### ACTIVITIES:
1) Reproduce the AIDS treatment article from "Studies show that" up to and including "in the blood.".
2) For each statement, answer yes or no on whether the AIDS treatment article agrees, and quote the article's deciding words exactly. (a) The two million people receiving AIDS drugs are 28 percent of those in poor and middle-income countries who need such therapy. (b) More than 150 countries had provided data on their treatment plans by the end of 2006. (c) About half of pregnant women in developing countries are receiving antiretroviral therapy to protect their infants.

### EXTRACT TO READ:
By Lawrence K. Altman
New York TimesApril 18, 2007
About two million people in the world are receiving drugs for AIDS, an increase of 700,000 in the last year, the United Nations said in a report issued yesterday. But the two million total is a million less than the three million people that the World Health Organization had hoped would be receiving treatment by the end of 2005. It represents only 28 percent of the 7.1 million people with advanced AIDS who need such therapy in poor and middle-income countries.
Still, the effort is "a remarkable success" considering that only 2 percent of infected patients needing antiretroviral therapy were receiving it three years ago, said Dr. Kevin De Cock, the H.I.V./AIDS director at the World Health Organization, a United Nations agency in Geneva. Countries in every area of the world are making substantial progress in 5 scaling up efforts, he said.
Studies show that survival rates were about 93 percent after one year among people starting antiretroviral therapy in developing nations, a rate that is similar to those in the United States and other rich countries, Dr. De Cock told reporters by telephone. Studies have also shown that levels of immune cells known as CD-4 were similar to those in rich countries, as was the drop in the amount of H.I.V., the virus that causes AIDS, in the blood.
But many numbers were discouraging. In 2006, about six times as many people became infected with H.I.V. as started treatment, meaning prevention efforts are faltering or not in place, Dr. De Cock told reporters by telephone. In 2003, only 400,000 people were being treated. So when the World Health Organization set an ambitious goal of treating three million infected people by the end of 2005, the plan met with enormous skepticism. Though the numbers achieved are smaller than desired, those receiving therapy are benefiting, Dr. De Cock said.
"If you visit these countries, go to clinics and go to people's houses, you see people going back to work," Dr. De Cock said. "It is pretty impressive." More governments must issue specific plans on how they will achieve greater success in preventing and treating AIDS, the report said. More than 150 countries committed themselves to setting targets for universal access to treatment by the end of 2006. But only 90 have provided data on such plans by that date, the report said.
The report recognized that preventing and treating AIDS was a complex problem hampered by weak health systems in poor countries. But the United Nations urged governments to do more to provide relatively simple antiretroviral regimens to mothers to prevent transmission of the virus to their infants. Only 11 percent of pregnant women in developing countries are receiving such therapy now, the report said.
Better tests and improved drug formulations are needed to treat children, and better care is needed for injecting drug users who are at high risk of becoming infected with H.I.V. Although prices for the standard antiretroviral drugs have fallen, health officials are concerned about the high costs of second-line, or backup, drugs that are needed when the first-line drugs fail.
The report urged greater efforts to control tuberculosis because nearly a million people with H.I.V. develop tuberculosis each year, leading to about a quarter of a million deaths. The Bush administration's emergency plan for AIDS Relief and the Global Fund to Fight AIDS, Tuberculosis and Malaria were paying for care of about 1.27 million of the two million total, the United Nations said.

### DATA EXCERPT:
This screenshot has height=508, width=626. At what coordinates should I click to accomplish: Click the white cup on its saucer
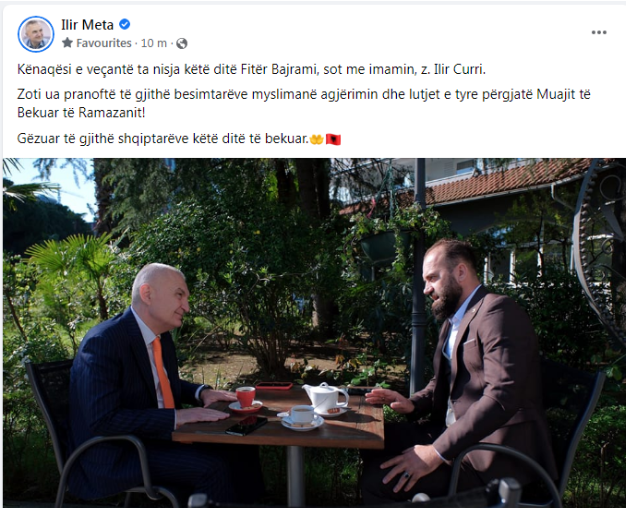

### RESPONSES:
1)
Studies show that survival rates were about 93 percent after one year among people starting antiretroviral therapy in developing nations, a rate that is similar to those in the United States and other rich countries, Dr. De Cock told reporters by telephone. Studies have also shown that levels of immune cells known as CD-4 were similar to those in rich countries, as was the drop in the amount of H.I.V., the virus that causes AIDS, in the blood.

2)
(a) Yes: "It represents only 28 percent of the 7.1 million people with advanced AIDS who need such therapy in poor and middle-income countries."
(b) No: "But only 90 have provided data on such plans by that date, the report said."
(c) No: "Only 11 percent of pregnant women in developing countries are receiving such therapy now, the report said."